A nifty part of Blue Ridge is the html fixtures. They provide a dom that I can configure in my own way to test out my codes. It was nice to use it as a proving ground for the structure of my html, which I could then use as a concrete example when building my views. A happy side-effect was that it showed a few places where I felt the need to write a view spec. This was surprising to me, as I generally don’t write them.

For example, the main user-interface element is the sticky. The visual representation of the sticky is a div.sticky, and, especially since we were still building towards the appropriate javascript abstraction, it was important to have a good schema for the it. When posting new content (using the inline editing component jEditable), we needed to have the uri for updating the sticky. Being a good little boy, I decided that it should be generated on the server and passed with the sticky, so I needed a place to put it that was accessible. The sticky content was a child div (.editable), and I first put the uri as @data-update-url at this level, but, as I was writing the javascripts for posting any new content to the update uri, it became clear that the update url was not associated with the content, but was related to the sticky, itself. So, up it moved to the .sticky div.
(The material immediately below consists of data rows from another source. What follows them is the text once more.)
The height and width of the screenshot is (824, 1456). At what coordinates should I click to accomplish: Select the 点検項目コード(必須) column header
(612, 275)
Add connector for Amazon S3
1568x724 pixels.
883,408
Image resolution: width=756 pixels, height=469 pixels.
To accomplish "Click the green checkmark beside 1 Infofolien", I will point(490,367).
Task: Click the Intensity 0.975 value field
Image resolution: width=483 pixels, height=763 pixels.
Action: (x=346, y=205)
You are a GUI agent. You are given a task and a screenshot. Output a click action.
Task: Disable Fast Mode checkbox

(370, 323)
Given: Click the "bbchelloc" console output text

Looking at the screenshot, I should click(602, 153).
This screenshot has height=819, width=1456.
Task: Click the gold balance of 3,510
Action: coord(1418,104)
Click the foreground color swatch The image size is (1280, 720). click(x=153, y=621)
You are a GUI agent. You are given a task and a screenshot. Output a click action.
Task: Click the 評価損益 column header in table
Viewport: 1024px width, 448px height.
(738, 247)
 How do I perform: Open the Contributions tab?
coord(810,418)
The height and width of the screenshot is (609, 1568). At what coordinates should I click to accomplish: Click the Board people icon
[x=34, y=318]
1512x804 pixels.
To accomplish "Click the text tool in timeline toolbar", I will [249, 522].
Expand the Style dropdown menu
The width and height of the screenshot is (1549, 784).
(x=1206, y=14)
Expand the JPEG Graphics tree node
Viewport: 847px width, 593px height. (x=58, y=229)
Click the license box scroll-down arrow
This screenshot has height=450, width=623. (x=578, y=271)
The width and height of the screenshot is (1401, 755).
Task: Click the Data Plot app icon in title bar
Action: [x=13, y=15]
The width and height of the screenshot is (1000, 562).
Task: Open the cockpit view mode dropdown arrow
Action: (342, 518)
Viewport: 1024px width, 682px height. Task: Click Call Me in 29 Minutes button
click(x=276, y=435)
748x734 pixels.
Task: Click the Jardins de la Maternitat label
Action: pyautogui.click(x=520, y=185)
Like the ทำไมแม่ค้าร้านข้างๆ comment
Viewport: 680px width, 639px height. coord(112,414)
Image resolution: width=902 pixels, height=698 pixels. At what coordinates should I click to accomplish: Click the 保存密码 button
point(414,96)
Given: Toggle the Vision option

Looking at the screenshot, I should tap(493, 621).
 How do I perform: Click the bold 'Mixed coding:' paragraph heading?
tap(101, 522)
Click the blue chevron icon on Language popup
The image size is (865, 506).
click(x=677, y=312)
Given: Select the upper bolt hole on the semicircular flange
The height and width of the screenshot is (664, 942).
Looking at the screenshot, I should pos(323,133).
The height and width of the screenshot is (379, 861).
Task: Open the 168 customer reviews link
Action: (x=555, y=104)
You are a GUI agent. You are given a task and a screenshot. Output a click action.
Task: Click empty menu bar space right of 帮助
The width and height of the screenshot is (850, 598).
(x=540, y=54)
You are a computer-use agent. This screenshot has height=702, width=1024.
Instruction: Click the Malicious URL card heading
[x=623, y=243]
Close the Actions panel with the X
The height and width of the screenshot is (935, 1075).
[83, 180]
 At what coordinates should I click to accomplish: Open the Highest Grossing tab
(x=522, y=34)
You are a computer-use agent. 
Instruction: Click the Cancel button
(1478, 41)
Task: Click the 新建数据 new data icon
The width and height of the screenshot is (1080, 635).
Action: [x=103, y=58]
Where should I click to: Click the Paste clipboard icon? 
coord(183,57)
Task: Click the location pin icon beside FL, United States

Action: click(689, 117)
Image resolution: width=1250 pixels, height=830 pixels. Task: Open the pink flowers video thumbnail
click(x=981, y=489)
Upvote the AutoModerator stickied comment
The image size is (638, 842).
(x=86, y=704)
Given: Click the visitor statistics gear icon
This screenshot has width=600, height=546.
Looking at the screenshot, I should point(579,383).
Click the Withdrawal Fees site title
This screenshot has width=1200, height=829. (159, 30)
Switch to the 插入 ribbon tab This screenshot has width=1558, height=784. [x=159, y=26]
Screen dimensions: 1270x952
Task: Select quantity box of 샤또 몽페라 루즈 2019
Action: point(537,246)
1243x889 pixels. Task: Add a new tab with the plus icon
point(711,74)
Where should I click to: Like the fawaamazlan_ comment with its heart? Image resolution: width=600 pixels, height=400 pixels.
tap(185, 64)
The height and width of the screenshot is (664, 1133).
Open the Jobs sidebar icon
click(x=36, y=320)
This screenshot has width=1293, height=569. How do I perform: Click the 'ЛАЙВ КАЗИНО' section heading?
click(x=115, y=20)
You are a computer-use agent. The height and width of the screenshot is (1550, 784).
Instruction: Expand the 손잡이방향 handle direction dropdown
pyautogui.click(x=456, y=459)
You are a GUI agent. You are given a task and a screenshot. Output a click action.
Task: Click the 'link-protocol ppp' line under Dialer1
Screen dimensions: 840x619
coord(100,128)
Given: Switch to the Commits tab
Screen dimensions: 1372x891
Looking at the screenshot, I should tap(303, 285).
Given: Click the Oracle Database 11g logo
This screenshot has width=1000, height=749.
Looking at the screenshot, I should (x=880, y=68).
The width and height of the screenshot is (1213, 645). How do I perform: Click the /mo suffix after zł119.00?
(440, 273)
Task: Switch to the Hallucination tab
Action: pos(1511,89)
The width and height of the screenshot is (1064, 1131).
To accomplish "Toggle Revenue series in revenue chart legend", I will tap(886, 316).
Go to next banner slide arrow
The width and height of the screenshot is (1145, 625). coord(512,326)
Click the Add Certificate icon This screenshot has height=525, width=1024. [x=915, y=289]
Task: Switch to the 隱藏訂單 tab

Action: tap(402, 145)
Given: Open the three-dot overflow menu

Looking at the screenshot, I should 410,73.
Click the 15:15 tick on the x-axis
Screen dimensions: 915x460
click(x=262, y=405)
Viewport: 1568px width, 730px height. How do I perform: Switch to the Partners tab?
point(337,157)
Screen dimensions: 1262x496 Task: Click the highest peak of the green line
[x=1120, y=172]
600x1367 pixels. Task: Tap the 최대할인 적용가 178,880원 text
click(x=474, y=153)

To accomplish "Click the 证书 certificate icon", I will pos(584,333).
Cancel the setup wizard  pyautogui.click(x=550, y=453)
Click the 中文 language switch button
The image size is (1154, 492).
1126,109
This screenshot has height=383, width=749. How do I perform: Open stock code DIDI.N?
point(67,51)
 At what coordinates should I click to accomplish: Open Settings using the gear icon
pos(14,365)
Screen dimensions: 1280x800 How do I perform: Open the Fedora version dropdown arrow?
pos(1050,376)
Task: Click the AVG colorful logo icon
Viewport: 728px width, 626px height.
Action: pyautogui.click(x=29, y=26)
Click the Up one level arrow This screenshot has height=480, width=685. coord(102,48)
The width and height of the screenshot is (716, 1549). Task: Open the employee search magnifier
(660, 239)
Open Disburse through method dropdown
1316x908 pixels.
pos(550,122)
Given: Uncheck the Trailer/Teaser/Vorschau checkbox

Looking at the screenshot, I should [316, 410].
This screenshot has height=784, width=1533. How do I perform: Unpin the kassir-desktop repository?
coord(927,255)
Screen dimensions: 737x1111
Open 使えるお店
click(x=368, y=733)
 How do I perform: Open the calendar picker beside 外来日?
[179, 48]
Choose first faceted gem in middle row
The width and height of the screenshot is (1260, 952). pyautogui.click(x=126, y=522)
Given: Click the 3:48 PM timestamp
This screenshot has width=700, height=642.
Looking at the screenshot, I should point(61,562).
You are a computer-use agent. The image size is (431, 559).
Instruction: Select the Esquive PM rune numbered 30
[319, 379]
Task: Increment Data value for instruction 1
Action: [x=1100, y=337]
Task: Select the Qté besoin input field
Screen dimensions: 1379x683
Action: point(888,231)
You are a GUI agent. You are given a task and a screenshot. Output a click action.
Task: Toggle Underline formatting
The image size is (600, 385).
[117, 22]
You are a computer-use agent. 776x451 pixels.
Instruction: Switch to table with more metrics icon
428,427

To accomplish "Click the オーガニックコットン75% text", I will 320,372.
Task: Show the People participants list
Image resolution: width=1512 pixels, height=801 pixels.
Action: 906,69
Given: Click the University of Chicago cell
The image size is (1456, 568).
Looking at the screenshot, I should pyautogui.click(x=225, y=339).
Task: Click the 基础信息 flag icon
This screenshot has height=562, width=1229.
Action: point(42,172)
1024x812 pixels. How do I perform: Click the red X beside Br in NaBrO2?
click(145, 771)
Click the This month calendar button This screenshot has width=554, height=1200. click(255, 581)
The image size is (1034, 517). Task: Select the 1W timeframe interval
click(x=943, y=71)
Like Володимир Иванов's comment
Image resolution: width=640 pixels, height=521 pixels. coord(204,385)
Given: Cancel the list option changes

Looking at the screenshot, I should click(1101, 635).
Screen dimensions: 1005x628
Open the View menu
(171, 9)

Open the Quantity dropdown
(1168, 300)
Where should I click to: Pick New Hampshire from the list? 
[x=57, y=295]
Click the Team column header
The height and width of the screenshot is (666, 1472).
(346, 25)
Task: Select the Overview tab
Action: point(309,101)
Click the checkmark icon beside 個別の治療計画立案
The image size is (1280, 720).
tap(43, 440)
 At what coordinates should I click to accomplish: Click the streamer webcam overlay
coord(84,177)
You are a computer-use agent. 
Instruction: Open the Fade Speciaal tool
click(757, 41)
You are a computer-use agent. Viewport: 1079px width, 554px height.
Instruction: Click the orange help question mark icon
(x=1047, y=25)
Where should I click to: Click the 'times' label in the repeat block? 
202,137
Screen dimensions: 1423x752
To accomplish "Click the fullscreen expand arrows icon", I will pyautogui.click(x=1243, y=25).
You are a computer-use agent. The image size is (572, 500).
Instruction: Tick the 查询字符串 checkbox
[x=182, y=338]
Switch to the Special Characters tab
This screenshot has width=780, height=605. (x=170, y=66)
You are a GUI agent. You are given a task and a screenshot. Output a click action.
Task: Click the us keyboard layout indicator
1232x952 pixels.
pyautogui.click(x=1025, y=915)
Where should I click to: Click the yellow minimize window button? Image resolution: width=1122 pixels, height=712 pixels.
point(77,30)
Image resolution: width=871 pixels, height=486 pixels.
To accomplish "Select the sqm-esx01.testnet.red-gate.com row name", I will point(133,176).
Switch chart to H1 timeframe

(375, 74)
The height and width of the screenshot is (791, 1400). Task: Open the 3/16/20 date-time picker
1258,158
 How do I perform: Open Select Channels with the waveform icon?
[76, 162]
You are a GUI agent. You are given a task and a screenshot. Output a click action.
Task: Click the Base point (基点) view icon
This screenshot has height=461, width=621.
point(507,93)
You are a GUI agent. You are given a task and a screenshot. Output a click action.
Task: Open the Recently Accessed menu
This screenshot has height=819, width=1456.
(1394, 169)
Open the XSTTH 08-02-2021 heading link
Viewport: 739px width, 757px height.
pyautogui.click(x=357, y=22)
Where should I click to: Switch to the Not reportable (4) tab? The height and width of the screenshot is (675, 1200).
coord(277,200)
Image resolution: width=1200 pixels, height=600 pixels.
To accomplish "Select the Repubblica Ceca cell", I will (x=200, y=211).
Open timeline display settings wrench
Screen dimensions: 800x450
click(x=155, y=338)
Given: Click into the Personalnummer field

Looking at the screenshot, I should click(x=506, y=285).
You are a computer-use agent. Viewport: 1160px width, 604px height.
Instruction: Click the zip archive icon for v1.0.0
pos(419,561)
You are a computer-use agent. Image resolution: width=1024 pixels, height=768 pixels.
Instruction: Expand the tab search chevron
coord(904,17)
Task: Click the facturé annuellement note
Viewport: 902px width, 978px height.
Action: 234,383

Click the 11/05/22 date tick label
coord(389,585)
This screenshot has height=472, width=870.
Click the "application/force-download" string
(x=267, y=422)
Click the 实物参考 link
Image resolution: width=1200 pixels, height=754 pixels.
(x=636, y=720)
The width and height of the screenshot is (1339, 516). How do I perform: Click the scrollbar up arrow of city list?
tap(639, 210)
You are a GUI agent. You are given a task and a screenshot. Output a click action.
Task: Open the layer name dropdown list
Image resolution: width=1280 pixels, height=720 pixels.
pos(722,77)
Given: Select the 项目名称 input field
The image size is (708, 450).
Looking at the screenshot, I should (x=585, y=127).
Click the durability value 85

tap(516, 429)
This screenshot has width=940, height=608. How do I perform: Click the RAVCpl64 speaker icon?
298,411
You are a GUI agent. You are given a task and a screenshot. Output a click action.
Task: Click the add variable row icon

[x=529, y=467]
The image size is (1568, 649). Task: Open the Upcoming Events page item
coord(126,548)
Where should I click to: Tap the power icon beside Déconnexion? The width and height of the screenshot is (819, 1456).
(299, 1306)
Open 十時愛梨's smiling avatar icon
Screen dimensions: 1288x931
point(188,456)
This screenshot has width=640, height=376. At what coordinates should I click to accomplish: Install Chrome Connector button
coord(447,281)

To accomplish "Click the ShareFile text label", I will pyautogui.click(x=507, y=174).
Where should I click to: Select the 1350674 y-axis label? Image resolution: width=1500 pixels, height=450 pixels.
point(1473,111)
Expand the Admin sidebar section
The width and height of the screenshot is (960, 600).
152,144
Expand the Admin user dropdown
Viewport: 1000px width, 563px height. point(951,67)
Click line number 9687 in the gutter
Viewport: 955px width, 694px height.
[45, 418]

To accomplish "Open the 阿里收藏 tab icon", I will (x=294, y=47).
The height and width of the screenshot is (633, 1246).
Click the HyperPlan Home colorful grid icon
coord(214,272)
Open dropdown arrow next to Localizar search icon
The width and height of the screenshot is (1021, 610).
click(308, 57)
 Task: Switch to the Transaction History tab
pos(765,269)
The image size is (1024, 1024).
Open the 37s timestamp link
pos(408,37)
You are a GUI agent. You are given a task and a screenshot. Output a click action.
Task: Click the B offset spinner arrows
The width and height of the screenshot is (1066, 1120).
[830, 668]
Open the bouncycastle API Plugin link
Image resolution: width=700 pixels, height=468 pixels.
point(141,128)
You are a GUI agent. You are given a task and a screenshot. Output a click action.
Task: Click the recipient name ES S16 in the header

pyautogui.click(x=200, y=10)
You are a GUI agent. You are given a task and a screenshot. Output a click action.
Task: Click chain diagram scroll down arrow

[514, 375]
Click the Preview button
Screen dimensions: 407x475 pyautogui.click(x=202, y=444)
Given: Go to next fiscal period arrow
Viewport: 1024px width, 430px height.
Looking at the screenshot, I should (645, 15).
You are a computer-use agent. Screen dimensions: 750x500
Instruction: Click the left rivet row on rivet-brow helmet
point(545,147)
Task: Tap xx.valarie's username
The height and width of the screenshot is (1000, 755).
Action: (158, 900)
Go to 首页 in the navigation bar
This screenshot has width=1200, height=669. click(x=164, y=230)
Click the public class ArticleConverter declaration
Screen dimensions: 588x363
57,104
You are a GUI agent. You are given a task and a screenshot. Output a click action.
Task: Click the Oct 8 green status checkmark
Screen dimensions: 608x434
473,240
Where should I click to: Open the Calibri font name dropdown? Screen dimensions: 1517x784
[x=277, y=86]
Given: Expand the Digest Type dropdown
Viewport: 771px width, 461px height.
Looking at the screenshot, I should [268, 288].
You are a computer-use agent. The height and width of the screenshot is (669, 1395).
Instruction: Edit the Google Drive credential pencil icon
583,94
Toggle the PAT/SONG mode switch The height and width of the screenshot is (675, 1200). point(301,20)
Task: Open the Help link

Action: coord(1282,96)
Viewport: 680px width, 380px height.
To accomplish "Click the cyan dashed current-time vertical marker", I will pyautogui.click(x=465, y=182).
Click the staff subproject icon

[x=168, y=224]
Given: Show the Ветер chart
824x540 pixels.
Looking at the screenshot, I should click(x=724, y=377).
This seemed pretty important to me, so I quickly generated a view spec and wrote an example for showing that the @data-update-url was being correctly populated on the div. As expected, it failed, so I jumped over the view and moved it to the correct place. Growl growled at me that all was green, and, appropriately enough, the birds started singing happy songs about the green bars of lore.

HAHA! I just told Sarah “a couple paragraphs above, I mentioned that I wasn’t doing TDD with javascript, then I realized that I wrote a paragraph about how my tests recommended some design improvements.”

Well, that’s it for now. I’ll be writing more blog posts with details about testing the javascripts later!


One Response to “Testing the javascripts”

  1. Caleb Says:

    Looking forward to this series! I’ve been wanting to give Blue Ridge a try for a bit so I’ll be looking forward to how you are testing the JavaScript.